▸ **BRIEF**: Can you rewrite the stretch of entries from the line containing "Focus the Enter Country input field" through the line containing "(x=349, y=562)", replacing "Country" with "Region", keeping everything else unchanged, and leaving out the pictures?

▸ **GIVEN DATA**:
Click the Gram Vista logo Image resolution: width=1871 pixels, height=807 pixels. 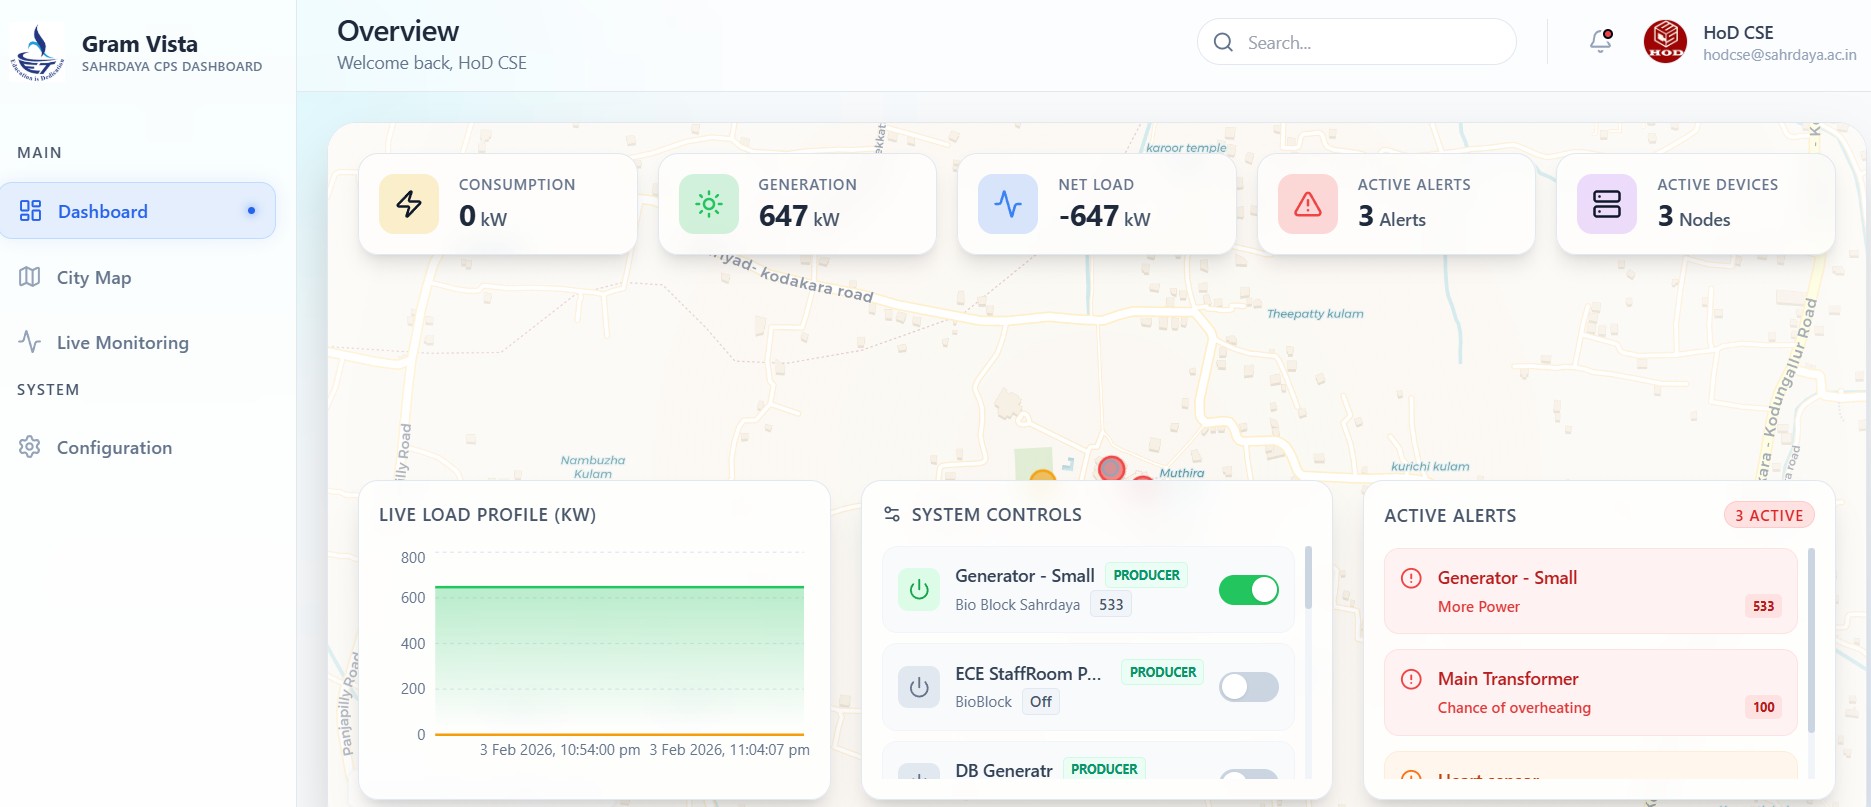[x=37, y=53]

--

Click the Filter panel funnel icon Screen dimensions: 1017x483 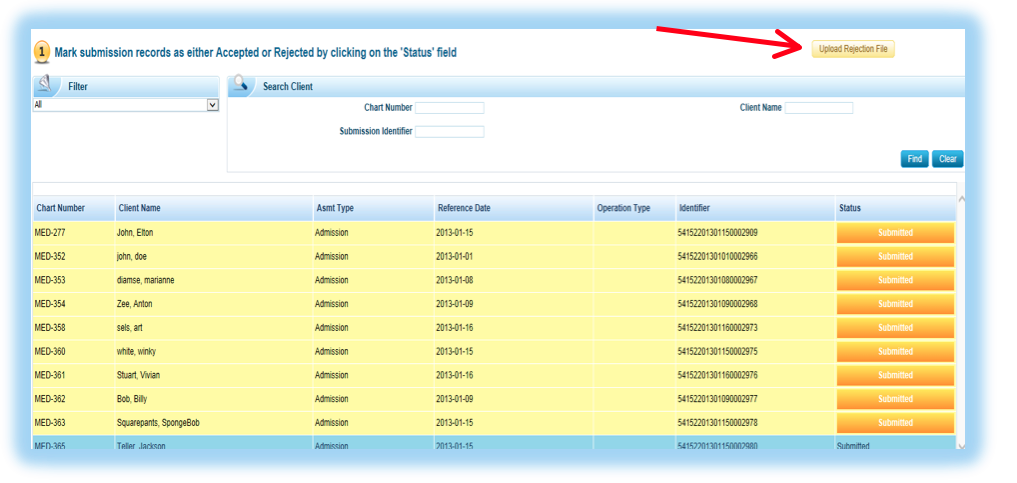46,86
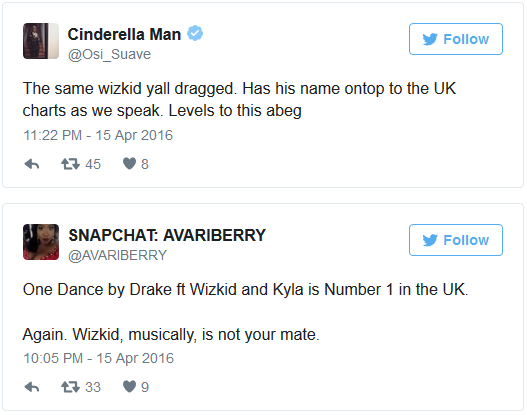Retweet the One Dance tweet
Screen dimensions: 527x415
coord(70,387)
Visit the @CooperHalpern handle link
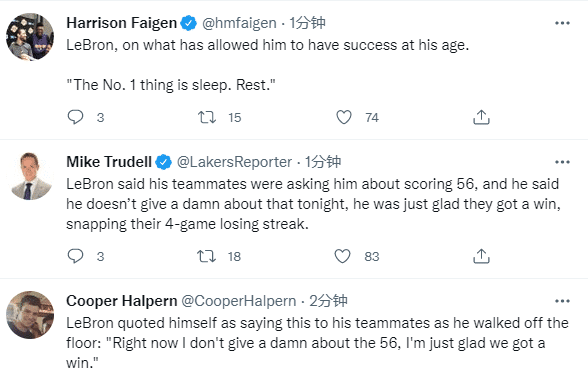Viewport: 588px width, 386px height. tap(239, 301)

...

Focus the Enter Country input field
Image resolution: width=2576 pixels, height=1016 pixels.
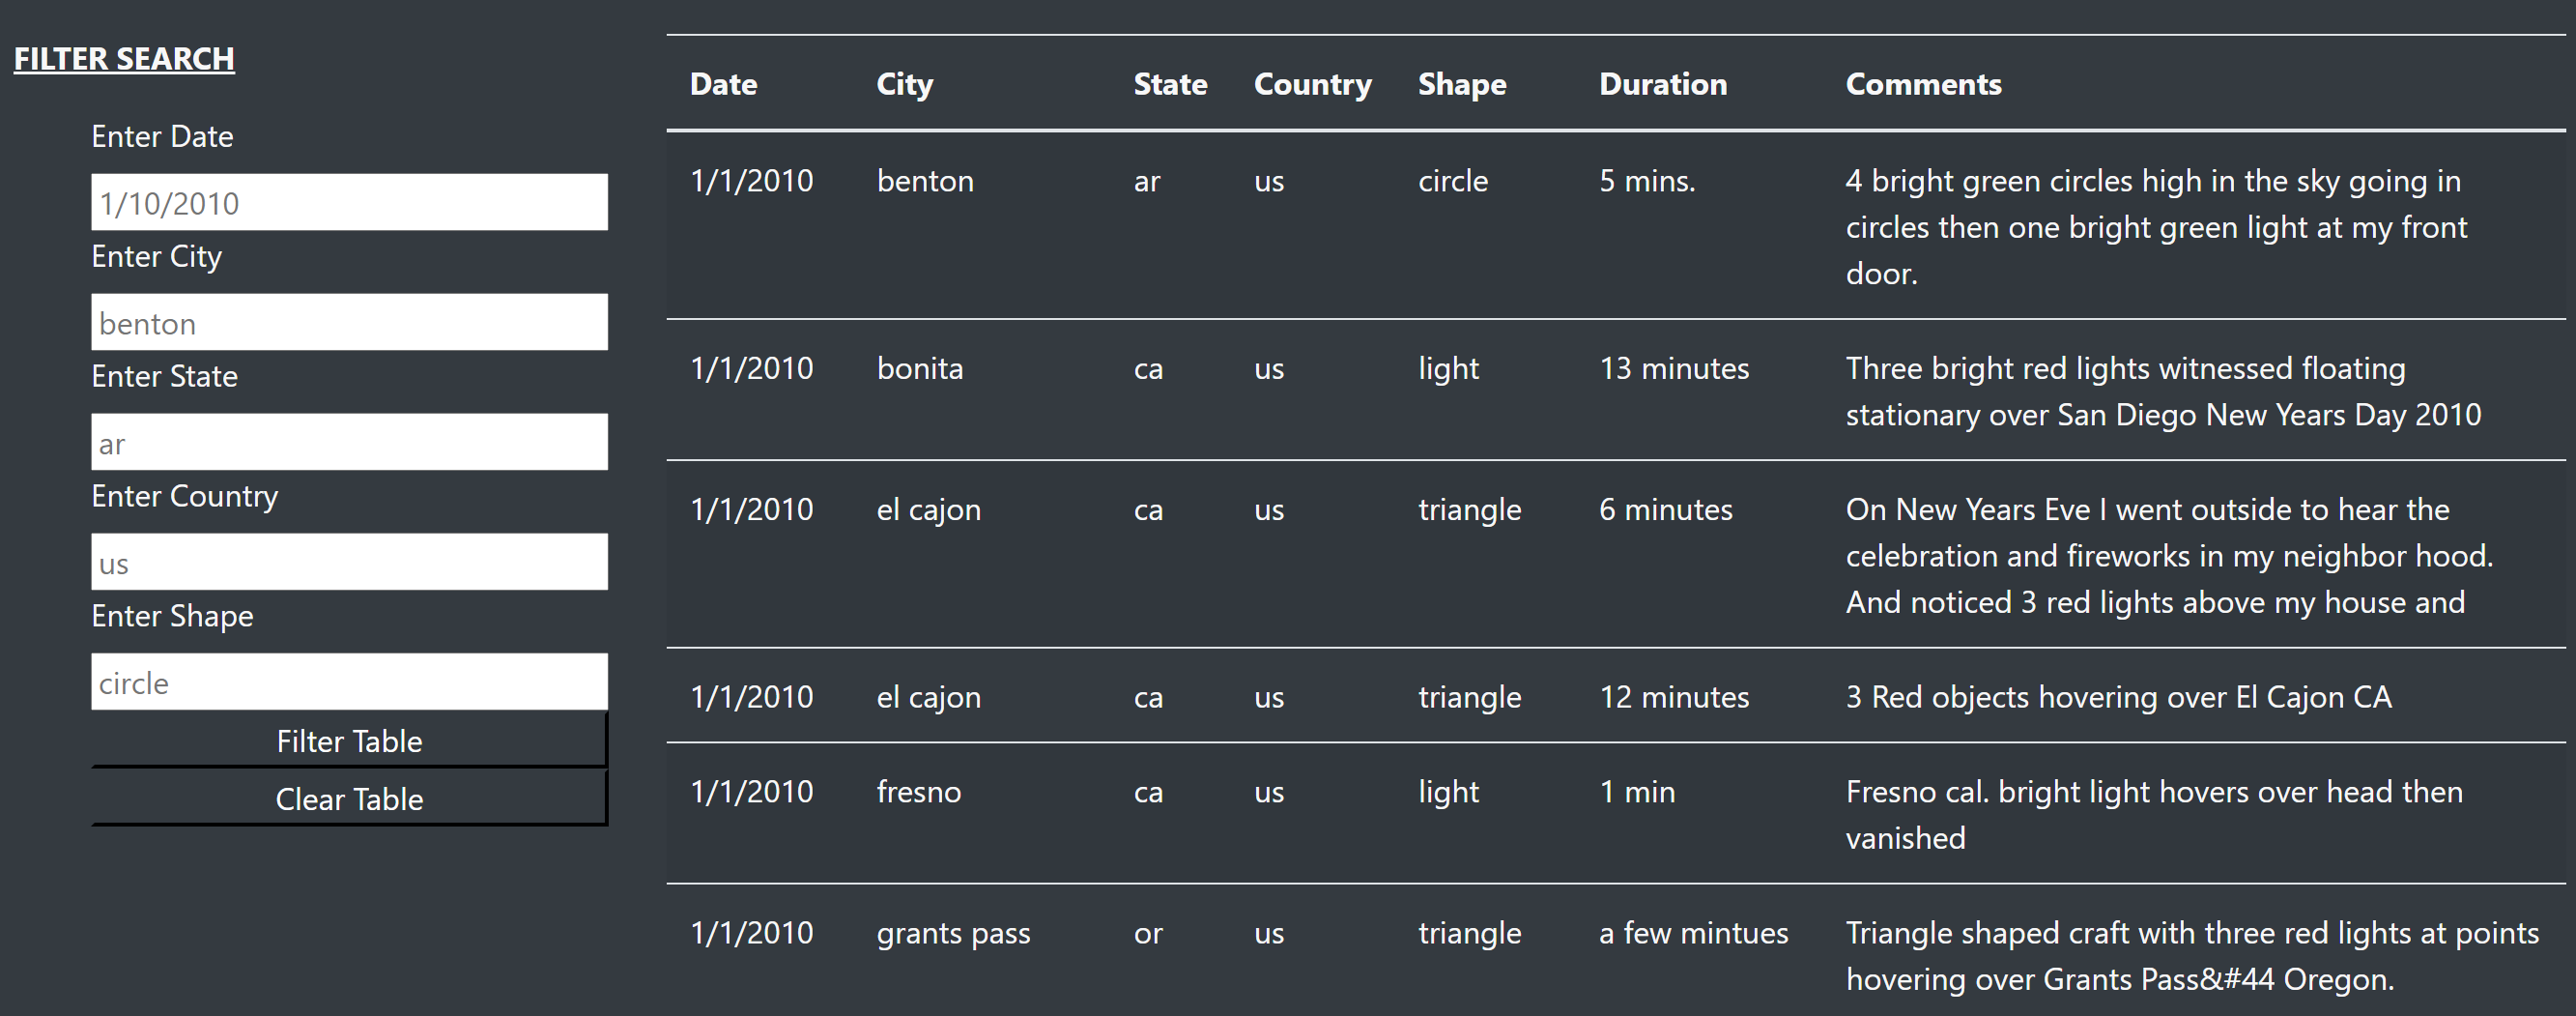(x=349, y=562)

▸ **CORRECT OUTPUT**:
Focus the Enter Region input field
Image resolution: width=2576 pixels, height=1016 pixels.
(x=349, y=562)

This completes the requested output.